Optimal Client Order Management for Internal Liquidity Pools
- A model to optimally manage clients’ orders to internal liquidity pools has been presented by researchers from HSBC and Imperial College London, offering a structured approach for market...
- The research, authored by Alexander Barzykin and Robert Boyce of HSBC and Eyal Neuman of Imperial College London, focuses on how market makers can balance risk management and...
- As outlined in the study published on April 17, 2026, market makers act as principals when handling these internal orders, choosing either to fill them as part of...
A model to optimally manage clients’ orders to internal liquidity pools has been presented by researchers from HSBC and Imperial College London, offering a structured approach for market makers navigating evolving foreign exchange trading dynamics.

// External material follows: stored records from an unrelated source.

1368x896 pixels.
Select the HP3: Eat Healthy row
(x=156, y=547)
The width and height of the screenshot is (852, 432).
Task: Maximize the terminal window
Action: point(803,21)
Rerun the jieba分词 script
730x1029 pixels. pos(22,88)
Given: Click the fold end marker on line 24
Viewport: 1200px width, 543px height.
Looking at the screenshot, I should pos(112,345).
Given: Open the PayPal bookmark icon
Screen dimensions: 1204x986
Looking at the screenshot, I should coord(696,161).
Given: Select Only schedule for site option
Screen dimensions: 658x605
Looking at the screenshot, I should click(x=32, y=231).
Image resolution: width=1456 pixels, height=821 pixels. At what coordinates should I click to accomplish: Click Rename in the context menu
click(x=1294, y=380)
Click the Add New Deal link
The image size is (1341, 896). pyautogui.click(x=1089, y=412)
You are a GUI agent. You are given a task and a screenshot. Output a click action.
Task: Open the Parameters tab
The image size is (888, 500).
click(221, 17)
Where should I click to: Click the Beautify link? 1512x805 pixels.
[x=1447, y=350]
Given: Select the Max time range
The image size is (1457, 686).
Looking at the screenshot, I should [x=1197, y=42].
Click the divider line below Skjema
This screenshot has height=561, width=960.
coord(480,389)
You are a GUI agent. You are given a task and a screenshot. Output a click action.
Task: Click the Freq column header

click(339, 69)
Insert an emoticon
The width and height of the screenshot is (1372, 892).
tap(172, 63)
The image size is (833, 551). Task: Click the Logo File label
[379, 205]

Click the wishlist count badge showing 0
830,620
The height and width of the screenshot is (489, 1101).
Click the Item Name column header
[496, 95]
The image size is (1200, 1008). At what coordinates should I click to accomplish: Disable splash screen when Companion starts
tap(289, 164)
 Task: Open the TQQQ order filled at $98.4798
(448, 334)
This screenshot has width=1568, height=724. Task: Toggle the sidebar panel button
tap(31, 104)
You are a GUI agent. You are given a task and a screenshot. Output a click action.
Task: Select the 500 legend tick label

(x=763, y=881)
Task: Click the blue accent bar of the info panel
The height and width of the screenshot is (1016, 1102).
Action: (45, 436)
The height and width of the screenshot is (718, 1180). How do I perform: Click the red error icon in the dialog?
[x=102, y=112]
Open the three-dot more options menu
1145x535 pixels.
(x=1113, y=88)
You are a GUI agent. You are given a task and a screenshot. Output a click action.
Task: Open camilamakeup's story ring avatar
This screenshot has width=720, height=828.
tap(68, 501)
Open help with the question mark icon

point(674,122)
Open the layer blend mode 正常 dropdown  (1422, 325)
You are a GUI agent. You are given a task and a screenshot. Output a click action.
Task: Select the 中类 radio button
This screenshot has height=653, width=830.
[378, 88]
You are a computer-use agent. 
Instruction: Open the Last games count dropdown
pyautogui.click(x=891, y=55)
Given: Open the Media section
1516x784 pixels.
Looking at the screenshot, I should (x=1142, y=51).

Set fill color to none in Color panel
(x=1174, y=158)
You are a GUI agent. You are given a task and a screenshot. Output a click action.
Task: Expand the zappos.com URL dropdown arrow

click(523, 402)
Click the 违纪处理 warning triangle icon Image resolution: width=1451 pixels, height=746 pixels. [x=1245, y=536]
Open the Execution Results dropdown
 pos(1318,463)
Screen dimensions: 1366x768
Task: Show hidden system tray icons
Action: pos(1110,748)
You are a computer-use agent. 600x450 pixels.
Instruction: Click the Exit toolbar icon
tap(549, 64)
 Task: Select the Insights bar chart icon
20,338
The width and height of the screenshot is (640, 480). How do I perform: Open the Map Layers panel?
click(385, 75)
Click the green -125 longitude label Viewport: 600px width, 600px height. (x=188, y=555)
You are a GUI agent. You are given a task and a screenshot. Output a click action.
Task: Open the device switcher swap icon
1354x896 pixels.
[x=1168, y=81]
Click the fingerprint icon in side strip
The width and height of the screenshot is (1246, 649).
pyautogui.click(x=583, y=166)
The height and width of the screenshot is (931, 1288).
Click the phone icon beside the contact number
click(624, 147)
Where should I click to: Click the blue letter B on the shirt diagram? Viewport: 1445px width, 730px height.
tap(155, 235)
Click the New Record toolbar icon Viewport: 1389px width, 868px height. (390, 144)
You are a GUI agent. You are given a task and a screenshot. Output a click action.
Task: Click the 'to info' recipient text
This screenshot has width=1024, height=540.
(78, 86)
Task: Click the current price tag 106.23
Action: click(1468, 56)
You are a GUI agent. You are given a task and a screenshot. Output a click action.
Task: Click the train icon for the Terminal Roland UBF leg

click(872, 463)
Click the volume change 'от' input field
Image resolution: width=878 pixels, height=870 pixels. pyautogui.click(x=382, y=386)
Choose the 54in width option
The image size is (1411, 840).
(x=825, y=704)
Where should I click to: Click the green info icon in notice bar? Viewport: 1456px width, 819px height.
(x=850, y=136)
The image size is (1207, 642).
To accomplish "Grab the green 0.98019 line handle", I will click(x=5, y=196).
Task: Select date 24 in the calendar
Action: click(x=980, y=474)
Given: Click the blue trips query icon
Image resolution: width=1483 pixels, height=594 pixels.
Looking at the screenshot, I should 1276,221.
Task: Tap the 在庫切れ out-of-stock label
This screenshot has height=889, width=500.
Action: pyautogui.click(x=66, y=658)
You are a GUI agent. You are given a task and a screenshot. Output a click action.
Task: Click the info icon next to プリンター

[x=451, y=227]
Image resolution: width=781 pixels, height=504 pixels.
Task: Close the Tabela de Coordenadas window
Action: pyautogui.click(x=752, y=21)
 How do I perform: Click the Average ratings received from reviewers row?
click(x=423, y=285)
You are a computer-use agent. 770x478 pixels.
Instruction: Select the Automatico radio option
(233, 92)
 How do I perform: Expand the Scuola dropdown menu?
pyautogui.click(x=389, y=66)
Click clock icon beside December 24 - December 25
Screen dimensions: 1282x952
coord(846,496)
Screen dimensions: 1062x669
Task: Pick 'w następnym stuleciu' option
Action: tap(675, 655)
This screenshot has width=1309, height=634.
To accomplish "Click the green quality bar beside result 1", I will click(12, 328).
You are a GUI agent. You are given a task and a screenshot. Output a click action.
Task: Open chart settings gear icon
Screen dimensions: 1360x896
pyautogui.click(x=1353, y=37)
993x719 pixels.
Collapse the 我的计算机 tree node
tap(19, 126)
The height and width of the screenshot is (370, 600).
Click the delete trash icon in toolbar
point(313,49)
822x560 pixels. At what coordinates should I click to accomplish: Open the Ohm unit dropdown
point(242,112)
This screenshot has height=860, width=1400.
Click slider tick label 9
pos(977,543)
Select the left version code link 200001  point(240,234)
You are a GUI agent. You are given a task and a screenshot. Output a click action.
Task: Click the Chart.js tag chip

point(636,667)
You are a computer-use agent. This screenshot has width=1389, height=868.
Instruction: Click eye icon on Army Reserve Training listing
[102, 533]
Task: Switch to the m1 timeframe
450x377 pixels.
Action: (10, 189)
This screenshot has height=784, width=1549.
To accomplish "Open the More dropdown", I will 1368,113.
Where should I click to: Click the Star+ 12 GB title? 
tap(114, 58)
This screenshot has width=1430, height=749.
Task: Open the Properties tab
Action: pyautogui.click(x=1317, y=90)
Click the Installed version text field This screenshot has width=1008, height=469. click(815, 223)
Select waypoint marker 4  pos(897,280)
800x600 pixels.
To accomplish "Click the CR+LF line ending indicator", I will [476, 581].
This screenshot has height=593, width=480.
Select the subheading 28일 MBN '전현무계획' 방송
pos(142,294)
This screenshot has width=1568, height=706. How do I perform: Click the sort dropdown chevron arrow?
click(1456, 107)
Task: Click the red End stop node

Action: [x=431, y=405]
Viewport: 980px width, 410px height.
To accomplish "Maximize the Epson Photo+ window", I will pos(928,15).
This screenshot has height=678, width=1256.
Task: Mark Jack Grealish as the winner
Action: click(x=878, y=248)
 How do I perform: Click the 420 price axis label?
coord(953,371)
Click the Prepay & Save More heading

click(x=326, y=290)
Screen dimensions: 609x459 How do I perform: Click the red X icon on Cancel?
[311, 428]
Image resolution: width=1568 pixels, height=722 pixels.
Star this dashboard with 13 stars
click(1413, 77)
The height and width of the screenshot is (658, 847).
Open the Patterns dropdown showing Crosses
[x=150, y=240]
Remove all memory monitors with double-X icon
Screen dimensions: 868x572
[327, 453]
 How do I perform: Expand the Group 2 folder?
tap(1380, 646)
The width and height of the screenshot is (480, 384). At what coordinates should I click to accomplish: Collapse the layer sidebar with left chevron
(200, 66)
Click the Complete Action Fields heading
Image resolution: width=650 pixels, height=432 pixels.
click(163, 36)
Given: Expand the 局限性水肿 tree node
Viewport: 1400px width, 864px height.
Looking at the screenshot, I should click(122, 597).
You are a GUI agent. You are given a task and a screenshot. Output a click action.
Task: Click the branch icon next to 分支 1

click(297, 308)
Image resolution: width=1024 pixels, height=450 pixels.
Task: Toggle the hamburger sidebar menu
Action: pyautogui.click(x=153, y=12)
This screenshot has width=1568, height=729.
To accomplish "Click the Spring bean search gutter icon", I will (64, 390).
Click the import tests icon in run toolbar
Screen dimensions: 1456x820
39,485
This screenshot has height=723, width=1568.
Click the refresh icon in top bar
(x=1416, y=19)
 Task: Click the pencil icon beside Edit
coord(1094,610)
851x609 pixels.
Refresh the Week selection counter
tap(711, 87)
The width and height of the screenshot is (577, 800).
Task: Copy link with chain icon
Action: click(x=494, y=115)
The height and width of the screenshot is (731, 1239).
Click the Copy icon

The research, authored by Alexander Barzykin and Robert Boyce of HSBC and Eyal Neuman of Imperial College London, focuses on how market makers can balance risk management and pricing strategies when clients access internal liquidity through passive orders. These orders, increasingly offered by institutions, allow client algorithms to interact with liquidity pools using limit or pegged orders tied to an internally maintained fair reference price.
As outlined in the study published on April 17, 2026, market makers act as principals when handling these internal orders, choosing either to fill them as part of their risk management or to adjust pricing relative to their external over-the-counter franchise to improve matching efficiency. The model addresses the uncertainty around how internal liquidity strategies should respond to market conditions, risk appetite, and the specific algorithms used by participating clients.
The authors note that while internalisation has long reduced market impact in FX trading by enabling client-to-client matching through intermediaries, such opportunities remain scarce in over-the-counter markets. This has driven interest in Internalisation Type B, defined by the Foreign Exchange Professionals Association as the offsetting of commercial flow by a liquidity provider, which relies more heavily on interaction with OTC liquidity.
The research contributes to ongoing efforts to refine algorithmic execution in FX markets, where reducing visibility and minimizing transaction costs remain key objectives. By framing internal liquidity management as a multi-objective optimisation problem, the model provides qualitative insights for institutions seeking to align passive order handling with both their own risk profiles and client expectations around execution speed.